It is worth noting that our attacker assumptions of the access to the training dataset and control over the training and inference processes, are consistent with existing research on backdoor attacks in diffusion models [1, 2, 3] and data exfiltration [4, 5].
-
Motivation for the Attack
Regarding your concern about the practicality of the attack, particularly why an insider might choose to execute a backdoor attack rather than directly downloading the training data, we would like to clarify the following. In many environments, direct access to training data may be restricted due to organizational policies or technical constraints, such as data being transmitted remotely or stored in secure, controlled-access locations. These limitations make it difficult for an insider to obtain the data directly. Moreover, downloading training data often leaves detectable traces in system logs, which could raise alarms and expose the insider's actions. In contrast, our proposed backdoor attack provides a more covert method of data extraction, significantly reducing the likelihood of detection. This makes it an appealing option for insiders who prioritize stealth and wish to evade monitoring systems.

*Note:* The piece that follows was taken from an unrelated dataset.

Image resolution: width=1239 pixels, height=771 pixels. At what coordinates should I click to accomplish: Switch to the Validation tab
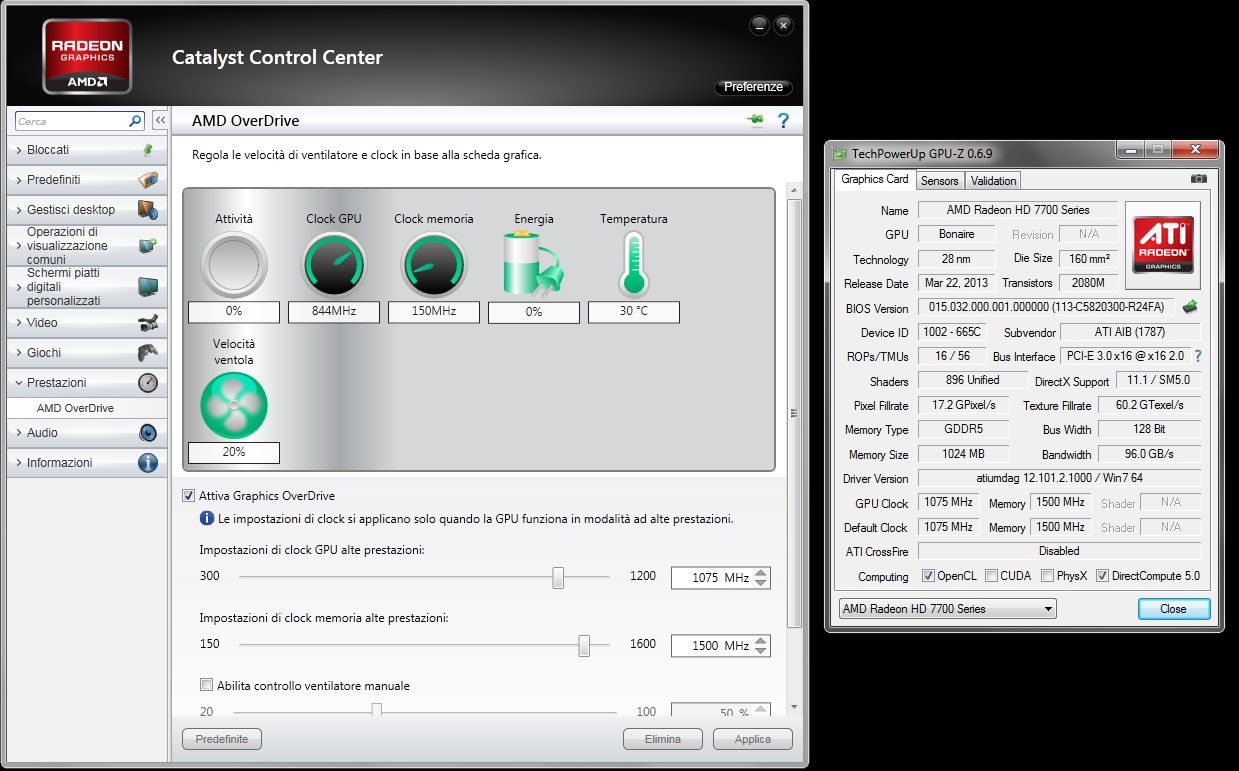click(x=993, y=180)
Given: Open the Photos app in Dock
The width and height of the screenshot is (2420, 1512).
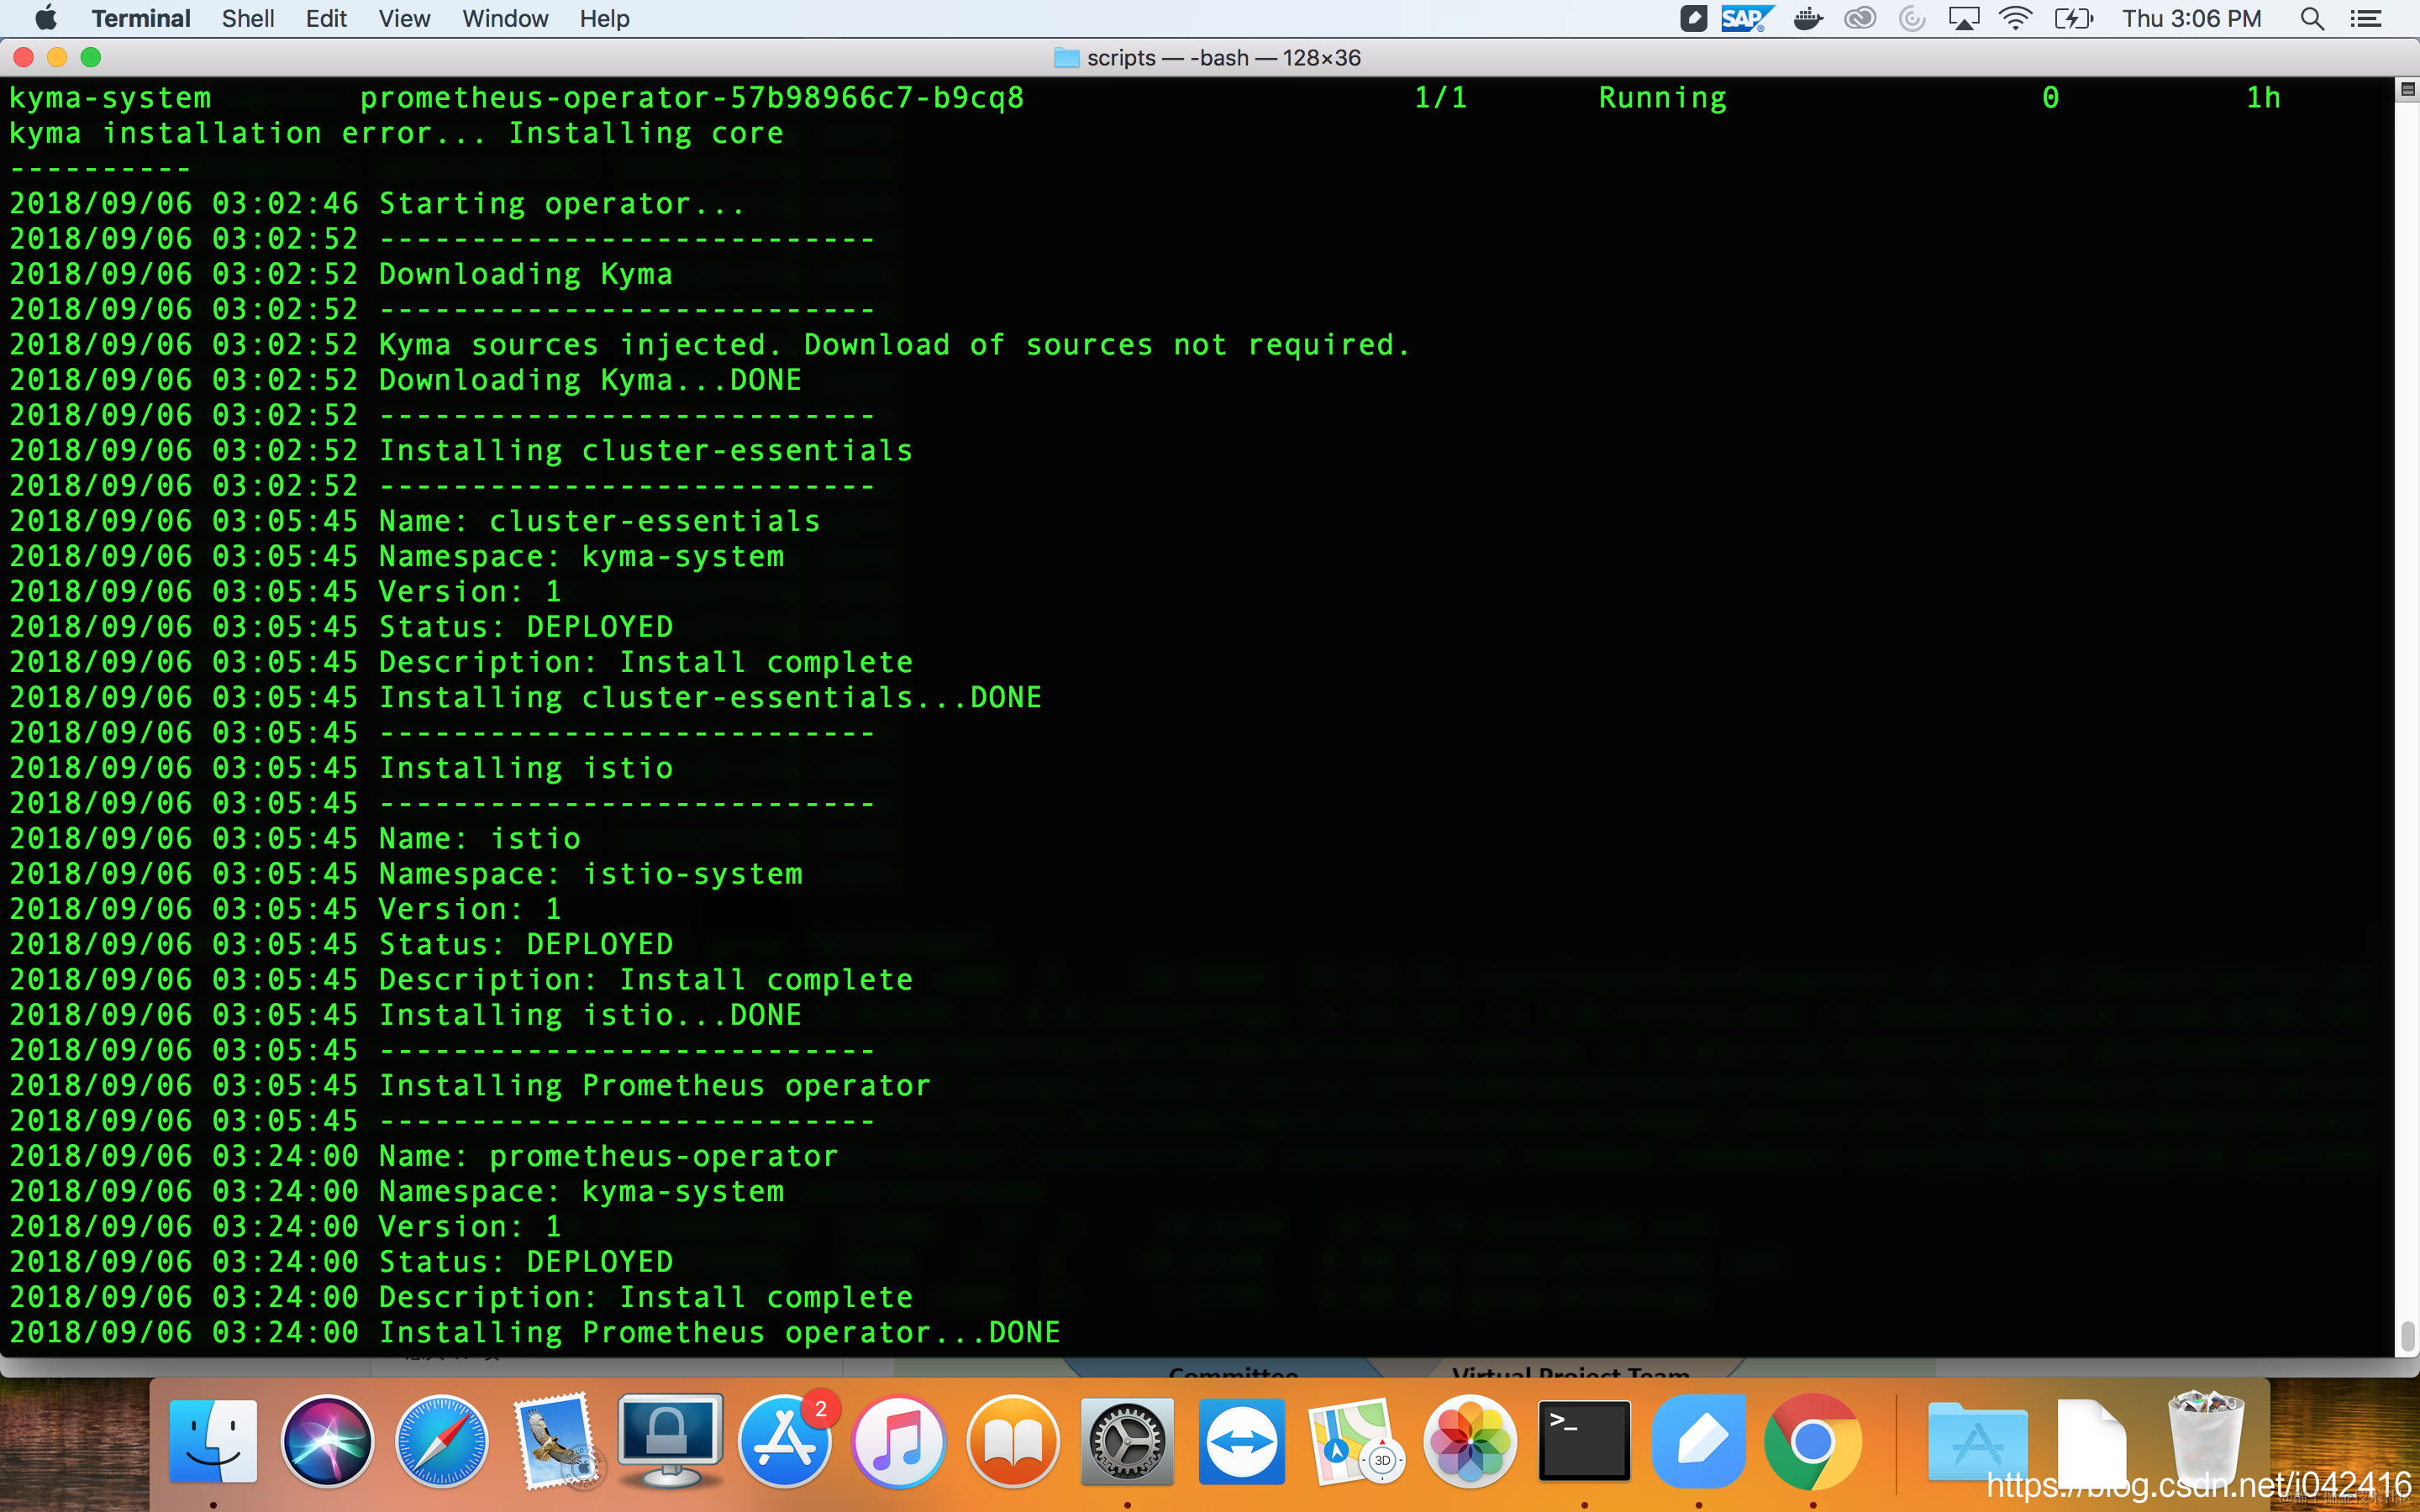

We also agree with the scenario you proposed, where an insider aims to harm the company's interests by compromising the model's privacy-preserving nature. This perspective complements the motivations described in our paper. We will expand the revised version to explicitly highlight that the attack can also serve as a means of causing reputational damage, further enriching the threat model and its implications.
We hope that this additional context helps clarify the broader applicability and motivations behind the attack. We strongly believe that the proposed backdoor attack addresses an important and emerging threat in deep learning and privacy-preserving systems, where model integrity is increasingly at risk.
[1] VillanDiffusion: A Unified Backdoor Attack Framework for Diffusion Models, NeurIPS’23.
[2] How to backdoor diffusion models?, CVPR’23.
[3] Trojdiff: Trojan attacks on diffusion models with diverse targets, CVPR’23.
[4] Stealing Your Data from Compressed Machine Learning Models, ACM DAC’20.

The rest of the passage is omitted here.